Tim OBrien is a highly acclaimed Vietnam War novelist. His depictions of the war are whatsoever(prenominal) gruesome and disturbing. OBrien achieves such reality in his books by lottery material for his novels from his own experience. He uses imagination and fiction to regard meaning in those experiences. The passions and ideas in his novels appeal to American readers with extensive differences in political allegiance and social background. The novels are close personal, psychological, and explanatory. In his books Going After Cacciato and In the Lake of the Woods, Tim OBrien develops themes such as true courage, loneliness, and psychological effects of the war by apply narrative techniques, such as recounting thoughts and emotions of characters, in roam to emphasize their fantasies, confusion, and obsessions.

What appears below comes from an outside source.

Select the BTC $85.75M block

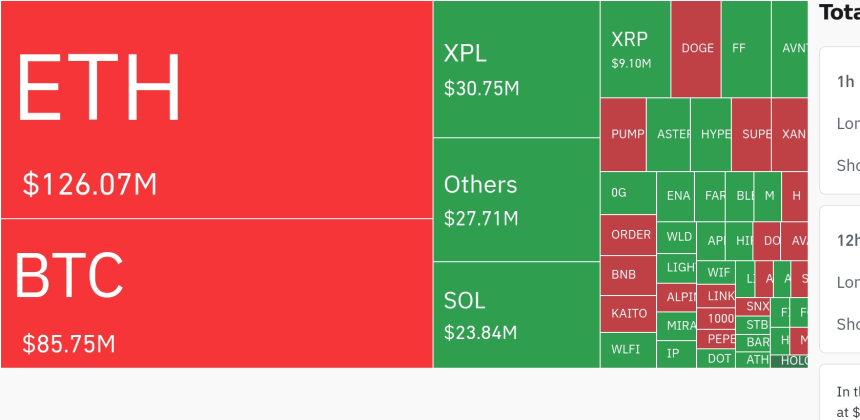coord(216,293)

In Going After Cacciato, the protagonist Paul Berlin cannot light upon among what is real and what is imagined. In an attempt to distinguish between illusion and reality, Paul creates a continuous critical colloquy between himself and the world around him. He always fantasizes well-nigh his home and his family. And although his platoon succeeds in catching Cacciato near the Laotian border, Berlin continues fantasizing. He imagines that Cacciato constantly manages to evade them, and the platoon must pursue him to Paris. He dreams up grotesque adventures in countries along the route, some hilarious escapades, some adolescent sexual fantasies, and some chilling encounters (Calloway 168).

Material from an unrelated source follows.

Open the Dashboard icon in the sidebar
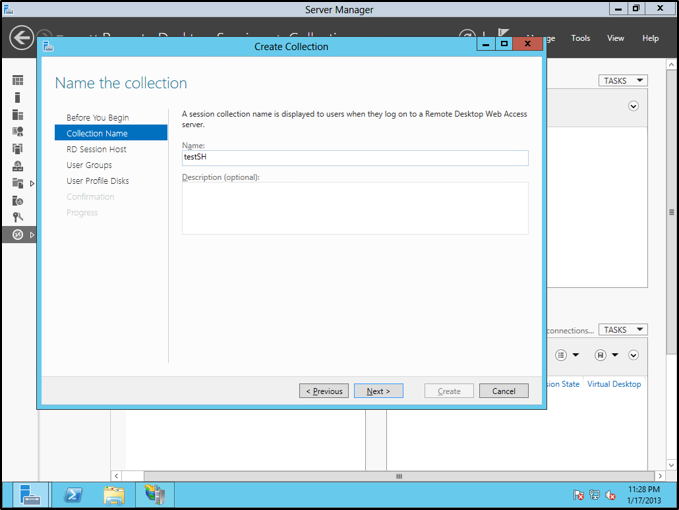This screenshot has height=510, width=679. pos(17,80)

His fantasies interrupt and desegregate into the literal story of the chase, giving the narrative a hair-raising quality. Berlin and his fellow soldiers are innocents trapped in a corrupt, eccentric world, but the only character who seems truly courageous in the story is Cacciato (Eder 154). Even though his desertion is a nonsense(a) gesture, it frees him from the compromises to which the others cling: acceding to the draft, fighting a war...
Very interesting analysis on Tim OBriens writing. Organization and conventions are great, would not change a thing.